Most folks go there to either buy or sell. I go for peace and joy.

The Farmers Produce Auction west of Mt. Hope, Ohio is heaven on earth for me. Given the size of the crowds and the non-stop activity, I have a feeling I’m not alone in that sentiment.

This little spot of paradise, located dead-center in the prettiest township in Ohio, bustles with business. That’s especially true in fall, the summit of the harvest season.

That it is so raucous this time of year should come as no surprise. The skid loaders, the bins, the baskets, the boxes, the trucks, the wagons, the carts, the pallets overflow with all of Creation’s botanical creativity.

Though they may not look like it, the auction grounds and buildings are the Garden of Eden April to November. Fall is its horn of plenty.

Growers of all delicious fruits and vegetables and eye candy fall flowers gather their goods and come to the auction. As diverse as the produce varieties, attendees represent a microcosm of society. Men, women, children, black, brown, white, young, old and in between, workers, buyers, sellers and admirers harmoniously intermingle.

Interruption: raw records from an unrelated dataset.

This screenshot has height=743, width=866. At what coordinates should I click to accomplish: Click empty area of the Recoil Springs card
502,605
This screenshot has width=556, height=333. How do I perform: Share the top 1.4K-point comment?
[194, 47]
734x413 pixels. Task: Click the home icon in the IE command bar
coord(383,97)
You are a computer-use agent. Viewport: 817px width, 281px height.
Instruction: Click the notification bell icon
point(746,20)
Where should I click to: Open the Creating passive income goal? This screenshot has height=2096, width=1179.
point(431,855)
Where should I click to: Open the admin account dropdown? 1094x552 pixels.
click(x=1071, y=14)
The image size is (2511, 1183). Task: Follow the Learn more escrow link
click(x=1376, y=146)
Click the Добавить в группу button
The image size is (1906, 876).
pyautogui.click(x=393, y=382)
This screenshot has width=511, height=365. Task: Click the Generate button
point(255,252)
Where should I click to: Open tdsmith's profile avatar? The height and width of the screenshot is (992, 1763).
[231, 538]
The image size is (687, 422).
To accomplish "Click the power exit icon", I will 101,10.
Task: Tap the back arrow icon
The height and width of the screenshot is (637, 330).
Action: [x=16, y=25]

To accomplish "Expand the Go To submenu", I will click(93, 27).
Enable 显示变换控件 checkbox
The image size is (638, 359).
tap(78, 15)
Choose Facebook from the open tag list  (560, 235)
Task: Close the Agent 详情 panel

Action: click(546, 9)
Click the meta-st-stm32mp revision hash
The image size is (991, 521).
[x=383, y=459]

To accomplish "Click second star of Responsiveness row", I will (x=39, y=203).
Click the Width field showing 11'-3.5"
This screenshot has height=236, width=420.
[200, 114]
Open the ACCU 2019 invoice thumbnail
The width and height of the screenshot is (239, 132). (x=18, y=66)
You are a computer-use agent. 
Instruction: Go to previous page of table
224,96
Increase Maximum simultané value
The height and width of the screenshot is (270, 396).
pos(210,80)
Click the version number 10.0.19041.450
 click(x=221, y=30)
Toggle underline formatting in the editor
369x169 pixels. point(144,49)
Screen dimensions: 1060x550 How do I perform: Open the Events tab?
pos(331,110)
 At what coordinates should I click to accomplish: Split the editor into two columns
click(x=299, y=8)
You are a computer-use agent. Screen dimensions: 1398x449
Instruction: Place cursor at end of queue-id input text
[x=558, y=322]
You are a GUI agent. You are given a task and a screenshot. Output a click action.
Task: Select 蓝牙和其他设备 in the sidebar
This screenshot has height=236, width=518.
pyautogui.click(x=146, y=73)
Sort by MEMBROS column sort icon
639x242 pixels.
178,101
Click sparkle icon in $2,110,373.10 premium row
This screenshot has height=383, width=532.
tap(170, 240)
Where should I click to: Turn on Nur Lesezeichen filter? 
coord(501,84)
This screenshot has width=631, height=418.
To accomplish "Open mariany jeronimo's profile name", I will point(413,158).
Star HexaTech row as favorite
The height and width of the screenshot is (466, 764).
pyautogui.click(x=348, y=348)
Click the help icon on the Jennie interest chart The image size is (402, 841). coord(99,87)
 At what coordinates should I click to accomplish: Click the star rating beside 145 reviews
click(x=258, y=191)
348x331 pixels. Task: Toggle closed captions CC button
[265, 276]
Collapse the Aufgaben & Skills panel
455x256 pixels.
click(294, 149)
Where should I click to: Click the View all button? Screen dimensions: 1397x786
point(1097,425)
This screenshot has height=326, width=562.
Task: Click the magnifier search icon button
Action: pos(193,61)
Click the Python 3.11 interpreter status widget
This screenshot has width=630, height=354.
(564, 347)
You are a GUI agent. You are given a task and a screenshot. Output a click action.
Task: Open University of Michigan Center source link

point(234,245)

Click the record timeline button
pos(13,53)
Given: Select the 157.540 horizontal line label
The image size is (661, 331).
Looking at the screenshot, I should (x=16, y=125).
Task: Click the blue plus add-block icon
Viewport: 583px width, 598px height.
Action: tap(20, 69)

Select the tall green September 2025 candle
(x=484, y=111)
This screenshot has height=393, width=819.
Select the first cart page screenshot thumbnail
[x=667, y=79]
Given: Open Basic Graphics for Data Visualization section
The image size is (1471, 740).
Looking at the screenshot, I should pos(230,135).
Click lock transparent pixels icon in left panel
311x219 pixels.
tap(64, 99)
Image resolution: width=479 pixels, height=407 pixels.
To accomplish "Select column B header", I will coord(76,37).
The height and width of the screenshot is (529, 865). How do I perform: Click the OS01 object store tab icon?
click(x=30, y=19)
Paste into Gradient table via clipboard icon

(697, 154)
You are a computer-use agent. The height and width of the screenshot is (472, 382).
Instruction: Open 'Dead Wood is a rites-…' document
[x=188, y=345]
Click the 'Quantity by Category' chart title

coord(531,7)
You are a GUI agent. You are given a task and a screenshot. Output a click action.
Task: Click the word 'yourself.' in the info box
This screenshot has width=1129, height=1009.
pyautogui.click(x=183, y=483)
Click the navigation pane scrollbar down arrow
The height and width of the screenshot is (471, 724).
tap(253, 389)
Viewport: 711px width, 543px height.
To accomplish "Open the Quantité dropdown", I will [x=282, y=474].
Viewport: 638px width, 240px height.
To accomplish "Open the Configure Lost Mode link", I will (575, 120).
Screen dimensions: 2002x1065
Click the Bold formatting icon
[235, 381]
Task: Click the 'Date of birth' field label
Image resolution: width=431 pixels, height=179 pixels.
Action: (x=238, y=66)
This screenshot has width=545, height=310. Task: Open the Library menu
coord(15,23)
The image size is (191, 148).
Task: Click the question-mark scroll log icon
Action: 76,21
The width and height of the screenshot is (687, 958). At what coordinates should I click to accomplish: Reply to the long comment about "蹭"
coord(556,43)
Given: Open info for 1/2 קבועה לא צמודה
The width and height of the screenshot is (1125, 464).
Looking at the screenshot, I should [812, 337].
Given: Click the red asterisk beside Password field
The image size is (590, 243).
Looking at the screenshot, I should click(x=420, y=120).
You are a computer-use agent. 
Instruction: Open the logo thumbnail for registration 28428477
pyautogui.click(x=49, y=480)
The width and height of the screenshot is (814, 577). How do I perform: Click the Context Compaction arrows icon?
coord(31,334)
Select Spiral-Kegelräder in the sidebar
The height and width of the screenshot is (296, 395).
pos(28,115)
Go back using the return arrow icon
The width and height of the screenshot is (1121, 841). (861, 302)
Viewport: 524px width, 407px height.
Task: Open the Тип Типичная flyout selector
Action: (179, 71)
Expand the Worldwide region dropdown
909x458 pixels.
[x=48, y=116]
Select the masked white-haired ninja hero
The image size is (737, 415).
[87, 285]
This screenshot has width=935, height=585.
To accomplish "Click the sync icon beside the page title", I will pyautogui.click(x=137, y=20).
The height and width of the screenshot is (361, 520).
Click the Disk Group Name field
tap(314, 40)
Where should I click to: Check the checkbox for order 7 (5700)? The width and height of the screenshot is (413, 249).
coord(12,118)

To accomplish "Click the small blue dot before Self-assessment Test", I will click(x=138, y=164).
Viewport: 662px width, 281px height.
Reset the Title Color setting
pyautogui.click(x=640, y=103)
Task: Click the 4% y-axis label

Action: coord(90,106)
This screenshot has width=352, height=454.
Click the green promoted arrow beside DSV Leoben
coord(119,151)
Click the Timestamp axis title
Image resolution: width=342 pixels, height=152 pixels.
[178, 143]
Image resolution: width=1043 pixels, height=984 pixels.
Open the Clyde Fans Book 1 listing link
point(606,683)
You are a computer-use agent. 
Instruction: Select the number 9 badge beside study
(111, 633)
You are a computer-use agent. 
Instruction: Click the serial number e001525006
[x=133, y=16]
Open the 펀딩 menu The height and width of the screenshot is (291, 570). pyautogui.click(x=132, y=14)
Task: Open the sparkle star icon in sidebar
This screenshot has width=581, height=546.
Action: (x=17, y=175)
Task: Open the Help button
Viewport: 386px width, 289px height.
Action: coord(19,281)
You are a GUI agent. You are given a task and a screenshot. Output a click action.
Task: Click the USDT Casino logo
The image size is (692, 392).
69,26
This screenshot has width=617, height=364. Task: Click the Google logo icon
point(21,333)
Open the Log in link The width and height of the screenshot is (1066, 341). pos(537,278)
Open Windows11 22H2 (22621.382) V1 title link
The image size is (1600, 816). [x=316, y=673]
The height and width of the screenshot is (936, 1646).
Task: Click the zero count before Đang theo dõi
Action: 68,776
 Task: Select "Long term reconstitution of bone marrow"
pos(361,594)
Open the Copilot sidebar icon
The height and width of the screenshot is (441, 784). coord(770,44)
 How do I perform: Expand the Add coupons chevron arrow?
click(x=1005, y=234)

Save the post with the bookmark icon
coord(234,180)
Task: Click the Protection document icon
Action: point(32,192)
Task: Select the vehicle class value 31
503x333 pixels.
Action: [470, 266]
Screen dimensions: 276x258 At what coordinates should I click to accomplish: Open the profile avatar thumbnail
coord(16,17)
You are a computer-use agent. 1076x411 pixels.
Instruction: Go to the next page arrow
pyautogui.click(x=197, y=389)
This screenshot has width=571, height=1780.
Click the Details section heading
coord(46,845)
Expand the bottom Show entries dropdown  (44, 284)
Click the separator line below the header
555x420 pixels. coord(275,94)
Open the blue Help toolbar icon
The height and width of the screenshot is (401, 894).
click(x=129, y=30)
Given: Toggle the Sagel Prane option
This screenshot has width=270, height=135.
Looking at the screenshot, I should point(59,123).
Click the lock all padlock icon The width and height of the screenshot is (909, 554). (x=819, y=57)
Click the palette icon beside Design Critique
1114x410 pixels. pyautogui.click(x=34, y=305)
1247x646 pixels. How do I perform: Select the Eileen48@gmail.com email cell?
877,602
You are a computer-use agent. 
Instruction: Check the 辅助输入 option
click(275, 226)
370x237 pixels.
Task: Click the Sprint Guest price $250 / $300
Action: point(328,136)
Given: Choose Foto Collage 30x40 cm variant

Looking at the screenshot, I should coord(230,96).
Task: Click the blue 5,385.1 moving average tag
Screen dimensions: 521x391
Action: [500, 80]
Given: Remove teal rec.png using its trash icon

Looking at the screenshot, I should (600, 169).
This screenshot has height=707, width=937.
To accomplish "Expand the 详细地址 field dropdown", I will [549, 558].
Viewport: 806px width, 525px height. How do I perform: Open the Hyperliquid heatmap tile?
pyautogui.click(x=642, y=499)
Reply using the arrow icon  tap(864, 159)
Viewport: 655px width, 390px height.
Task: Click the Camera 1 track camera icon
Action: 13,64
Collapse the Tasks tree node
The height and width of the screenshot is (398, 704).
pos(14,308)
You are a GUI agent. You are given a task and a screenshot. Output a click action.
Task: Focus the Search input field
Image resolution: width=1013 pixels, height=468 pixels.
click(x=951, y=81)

Once the auctioneers’ voices begin to resound, all eyes and ears swivel to attention. Buyers from small urban markets, major grocery stores, and mom and pop stands along country roads stay glued to the rhythmical cadence of the hucksters.

They want to make sure they’re going to get the best produce for the best possible price. They know what their customers want and what they’ll pay for quality fresh food and flowers. It’s entrepreneurship at its finest.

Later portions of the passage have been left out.